CHS M. sativa | QNS A. marmelos |
---|---|
Initiation pocket | |
Leucine 214 | Leucine 214 |
Isoleucine 254 | Isoleucine 254 |
Glycine 256 | Glycine 256 |
Phenylalanine 265 | Valine 265 |
Elongation pocket | |
Threonine 132 | Serine 132 |
Serine 133 | Alanine 133 |
Threonine 194 | Threonine 194 |
Valine 196 | Proline 196 |
Threonine 197 | Threonine 197 |
Glycine 216 | Alanine 216 |
Leucine 263 | Leucine 263 |
Serine 338 | Serine 338 |
Catalytic triad | |
Cysteine 164 | Cysteine 164 |
Histidine 303 | Histidine 303 |
Asparagine 336 | Asparagine 336 |
Structure-based homology modeling and docking studies were carried out to get an insight into the role of active site residues in QNS substrate binding activity. Homology models of QNS wild-type and mutants, MSD1 (S132T/A133S), and MSD2 (S132T/A133S/V265F) were generated based on M. sativa CHS (Protein Data Bank code 1BI5) as template (Fig. 3). The homology model of A. marmelos QNS wild-type showed that it has the same overall fold as M. sativa CHS, with cavity volume estimated to be 1196 Å3, which is much larger than that of M. sativa CHS (1019 Å3). This also suggested that the active site cavity of QNS is easily large enough to accommodate bulkier starter substrate than CHS. The three residues Ser-132, Ala-133, and Val-265 lie near or line the active cavity. The mutant MSD1 and MSD2 homology models shows remarkable constriction in the active site cavity with a volume estimated to be 1188 and 1168 Å3, respectively (Fig. 3). We therefore predicted that the steric bulk from three active site residues substitution, S132T, A133S, and V265F, in mutants significantly affect the active site volume and might hinder the binding of bulkier starter substrates in mutants. To improve our predictability for MSD1 and MSD2 mutants, N-methylanthraniloyl-CoA and p-coumaroyl-CoA starter substrates were docked in the wild-type QNS and mutant substrate binding pocket. As expected, N-methylanthraniloyl-CoA and p-coumaroyl CoA starter substrates were finely docked into the active site cavities of QNS (Fig. 4). However, N-methylanthraniloyl-CoA, owing to steric clashes with both the substituted side chains residues, failed to dock in the active site pocket of both mutants, MSD1 and MSD2. Interestingly, p-coumaroyl-CoA finely docked in the substrate-binding pocket of the mutant proteins. Thus homology modeling studies suggest the crucial role of Ser-132 and Ala-133 in allowing binding of bulkier substrate as N-methylanthraniloyl-CoA (Fig. 4).

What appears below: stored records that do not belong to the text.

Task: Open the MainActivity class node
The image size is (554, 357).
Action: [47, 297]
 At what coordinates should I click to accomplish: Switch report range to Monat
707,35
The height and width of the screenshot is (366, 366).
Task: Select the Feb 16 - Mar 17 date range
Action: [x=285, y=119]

Wide Starter Substrate Specificity and Characterization of Novel Products
Due to the interesting results obtained by comparative modeling studies, we proceeded to biochemically characterize the QNS protein. The ability of QNS to accept various starter CoA with [2-14C]malonyl-CoA as extender was investigated using Radio-TLC (Fig. 5). Several significant bands appear on the TLC plate, clearly indicating that QNS protein is able to accept various aromatic and small as well as bulky aliphatic substrates. Analogous broad starter substrate specificity has also been reported for other plant type III PKS (13). In support of our homology modeling and substrate binding studies of QNS that showed highest similarity with ACS, our radio-TLC analysis revealed a significant amount of product formation in the N-methylanthraniloyl-CoA-primed reaction. We decided to unambiguously characterize the nature of the product formed using nanospray electrospray ionization MS.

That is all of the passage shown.